* ページ本文 *
そして対人戦で禁止制限を変える・無視することは一切できない
ランダムマッチやランクマッチなら当然であるが、フレンド同士のデュエルや本体を持ち寄ってのローカルマッチですら禁止制限に準拠しなければいけない
このため、キーカードが禁止・制限になっているデッキをフレンド間で楽しむようなことは出来ない

ストーリークリアかCPUのドロップとしてそのキャラクターのデッキレシピが貰えるのだが、半分以上がデフォルトで何らかの禁止制限に引っかかるお粗末なもの。
原作での切り札が禁止になってしまっているイシズやプレイメーカー、原作の時点で制限を完全無視していたレアハンターはともかく、発売時点で既に日本・海外両方で禁止・制限カードになっていた汎用カードを複数積んでいるデッキがほとんど。
挙句の果てに最初に支給されるデッキすら禁止制限を無視している。特にシンクロとペンデュラムの禁止カードはデッキと特別相性がいいわけでもなく単純なパワーカードでもない、なぜ存在しているのかわからないレベル。


●キャラゲーとしての問題
約3000円という低価格ゆえに仕方ないともいえるのだがキャラCGやキャラボイスは一切無い。カットインや掛け合いも無い。デュエル中のキャラクターはただ顔アイコンが表示されているだけである。前述のとおり切り札級モンスターには専用ムービーがあるのだが現行シリーズのメインキャラの切り札に無く、序盤で数回出ただけのカードに用意されているなど選考基準には少し謎がある。
ストーリーモードの掛け合いではセリフの位置がキャラクターの立ち位置によって変わる斬新な演出

例:
遊戯
さあ 城之内くんのターンだよ

城之内
う~ん・・・
本田
なにやってんだ城之内?

* 与えられた情報 *
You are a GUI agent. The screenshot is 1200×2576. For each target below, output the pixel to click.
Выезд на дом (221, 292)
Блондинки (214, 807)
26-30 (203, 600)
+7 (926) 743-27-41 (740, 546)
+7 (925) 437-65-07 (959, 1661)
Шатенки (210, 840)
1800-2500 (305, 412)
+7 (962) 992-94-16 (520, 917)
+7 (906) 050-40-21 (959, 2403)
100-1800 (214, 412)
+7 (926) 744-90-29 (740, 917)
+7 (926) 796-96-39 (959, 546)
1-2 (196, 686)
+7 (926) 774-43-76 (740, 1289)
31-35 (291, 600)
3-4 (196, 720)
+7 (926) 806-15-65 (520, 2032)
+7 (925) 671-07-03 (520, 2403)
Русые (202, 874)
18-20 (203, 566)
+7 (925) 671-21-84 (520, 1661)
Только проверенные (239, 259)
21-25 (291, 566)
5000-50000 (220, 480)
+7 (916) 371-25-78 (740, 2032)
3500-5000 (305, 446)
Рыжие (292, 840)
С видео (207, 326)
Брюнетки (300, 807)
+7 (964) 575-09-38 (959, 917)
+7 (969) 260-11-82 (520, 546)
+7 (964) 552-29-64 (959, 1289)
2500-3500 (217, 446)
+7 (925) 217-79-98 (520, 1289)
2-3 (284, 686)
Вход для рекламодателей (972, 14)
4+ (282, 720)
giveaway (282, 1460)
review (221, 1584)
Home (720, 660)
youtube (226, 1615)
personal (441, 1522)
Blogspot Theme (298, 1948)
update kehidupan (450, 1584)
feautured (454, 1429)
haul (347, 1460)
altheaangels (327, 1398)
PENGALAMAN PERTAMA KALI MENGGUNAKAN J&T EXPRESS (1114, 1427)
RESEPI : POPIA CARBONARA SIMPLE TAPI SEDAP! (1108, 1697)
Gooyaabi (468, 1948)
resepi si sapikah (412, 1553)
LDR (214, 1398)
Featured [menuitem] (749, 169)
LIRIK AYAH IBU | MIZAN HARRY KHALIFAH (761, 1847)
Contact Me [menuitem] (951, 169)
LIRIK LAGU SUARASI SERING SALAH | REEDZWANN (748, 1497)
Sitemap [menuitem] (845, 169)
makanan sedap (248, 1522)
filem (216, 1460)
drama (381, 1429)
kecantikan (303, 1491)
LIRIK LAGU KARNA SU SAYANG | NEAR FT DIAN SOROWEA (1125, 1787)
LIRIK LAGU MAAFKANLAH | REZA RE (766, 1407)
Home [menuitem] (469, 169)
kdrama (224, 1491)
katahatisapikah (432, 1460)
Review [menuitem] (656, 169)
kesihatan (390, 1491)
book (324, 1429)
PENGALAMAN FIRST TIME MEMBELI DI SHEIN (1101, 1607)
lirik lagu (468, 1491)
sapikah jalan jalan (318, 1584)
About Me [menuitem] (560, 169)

* 次の課題 *
1. ページ本文の「そして対人戦で禁止制限を変える・無視することは一切できない」から「限に引っかかるお粗末なもの。」までを書き写してもらえますか。
2. 項目の最初の行から「18-20 (203, 566)」を含む行までを、空行を除いて番号付きリストで表すとどうなりますか。

* 問題の解答 *
1.
そして対人戦で禁止制限を変える・無視することは一切できない
ランダムマッチやランクマッチなら当然であるが、フレンド同士のデュエルや本体を持ち寄ってのローカルマッチですら禁止制限に準拠しなければいけない
このため、キーカードが禁止・制限になっているデッキをフレンド間で楽しむようなことは出来ない

ストーリークリアかCPUのドロップとしてそのキャラクターのデッキレシピが貰えるのだが、半分以上がデフォルトで何らかの禁止制限に引っかかるお粗末なもの。

2.
1. You are a GUI agent. The screenshot is 1200×2576. For each target below, output the pixel to click.
2. Выезд на дом (221, 292)
3. Блондинки (214, 807)
4. 26-30 (203, 600)
5. +7 (926) 743-27-41 (740, 546)
6. +7 (925) 437-65-07 (959, 1661)
7. Шатенки (210, 840)
8. 1800-2500 (305, 412)
9. +7 (962) 992-94-16 (520, 917)
10. +7 (906) 050-40-21 (959, 2403)
11. 100-1800 (214, 412)
12. +7 (926) 744-90-29 (740, 917)
13. +7 (926) 796-96-39 (959, 546)
14. 1-2 (196, 686)
15. +7 (926) 774-43-76 (740, 1289)
16. 31-35 (291, 600)
17. 3-4 (196, 720)
18. +7 (926) 806-15-65 (520, 2032)
19. +7 (925) 671-07-03 (520, 2403)
20. Русые (202, 874)
21. 18-20 (203, 566)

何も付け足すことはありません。